2 Crinson and Williams, The Architecture of Art History, 1.

If these various pieces seem to point to possible futures for our field, they might also point us back to earlier histories. Through the nineteenth and early twentieth centuries, architectural criticism and history were not separated out from art history, and art history was not, perhaps, so distinguished from curating or criticism (think Ruskin, or closer to our own time the curator-scholar Michael Baxandall). Meanwhile, curators and arts administrators were usually trained as artists or architects.

The disciplinary stability (or appearance of stability) around ‘art history’, which largely excludes or minimalises architecture, emerged only in the mid-twentieth century, and the atempt to fix a relationship between that discipline and the practice of curation has a still more recent vintage, dating surely only to the expansion of university teaching of art history in the 1960s.

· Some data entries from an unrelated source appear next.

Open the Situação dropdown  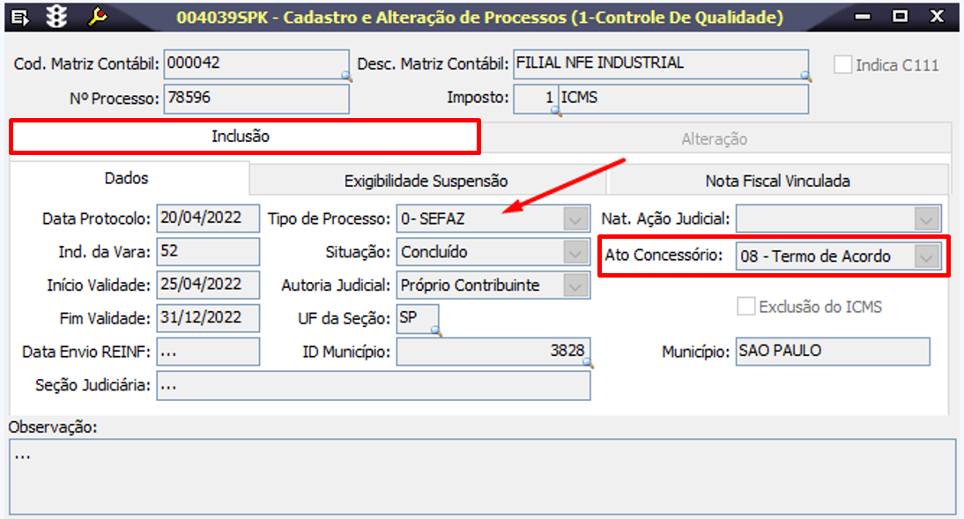tap(576, 252)
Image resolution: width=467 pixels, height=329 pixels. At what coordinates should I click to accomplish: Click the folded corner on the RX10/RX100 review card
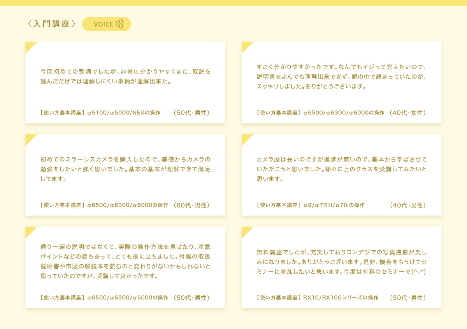[246, 231]
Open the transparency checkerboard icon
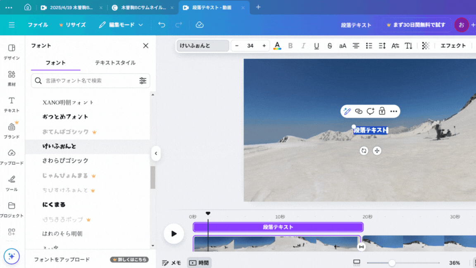This screenshot has width=476, height=268. tap(426, 46)
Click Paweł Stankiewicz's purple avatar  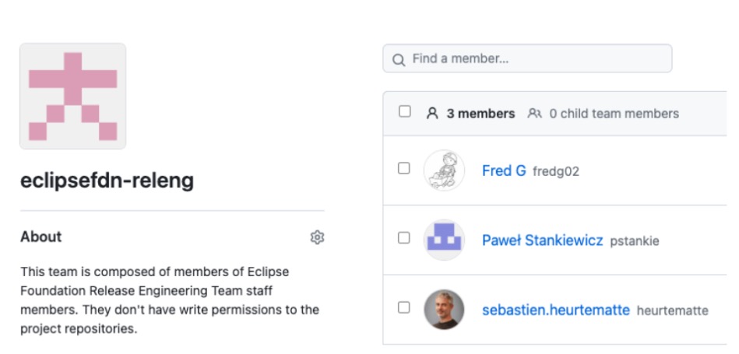[x=444, y=240]
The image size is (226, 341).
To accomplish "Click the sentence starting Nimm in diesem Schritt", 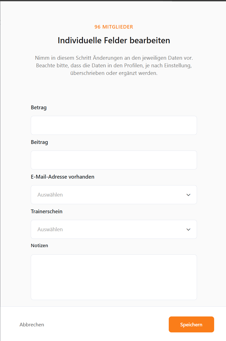I will pyautogui.click(x=114, y=58).
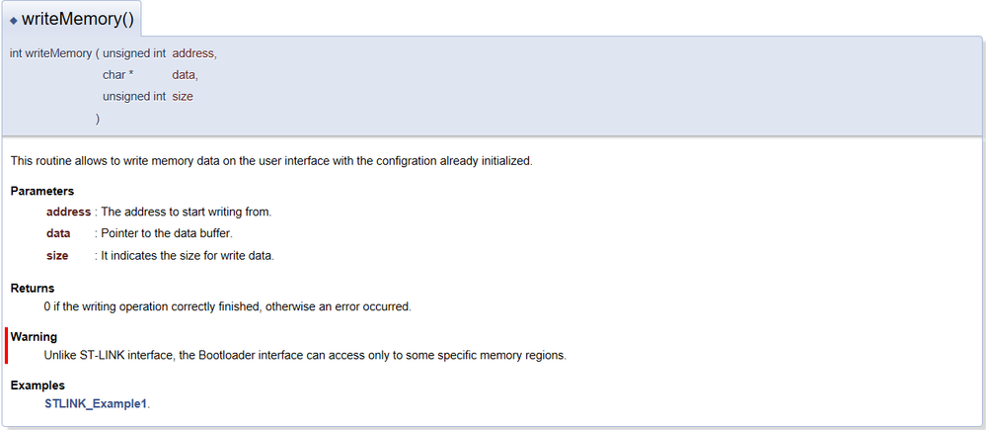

It may be, given the sense of crisis around university teaching of the discipline of art history and its virtual extinction in schools, that we are already approaching the other side of that moment of disciplinary stability.

The evidence presented by our members here suggests that the ‘British art’ of our organisational title (commonly hidden within our acronym BAN rather than stated out loud) is expansive enough or vague enough to quite readily include architectural thinking and engagement. Whether the ‘curating’ we adhere to in our mission statements is similarly accommodating, and how else we might set some sort of boundary or give definition to the aggregation of activities that our members engage in – whether research, activism, conservation, learning practice, criticism, curation or creative work – remains an open question.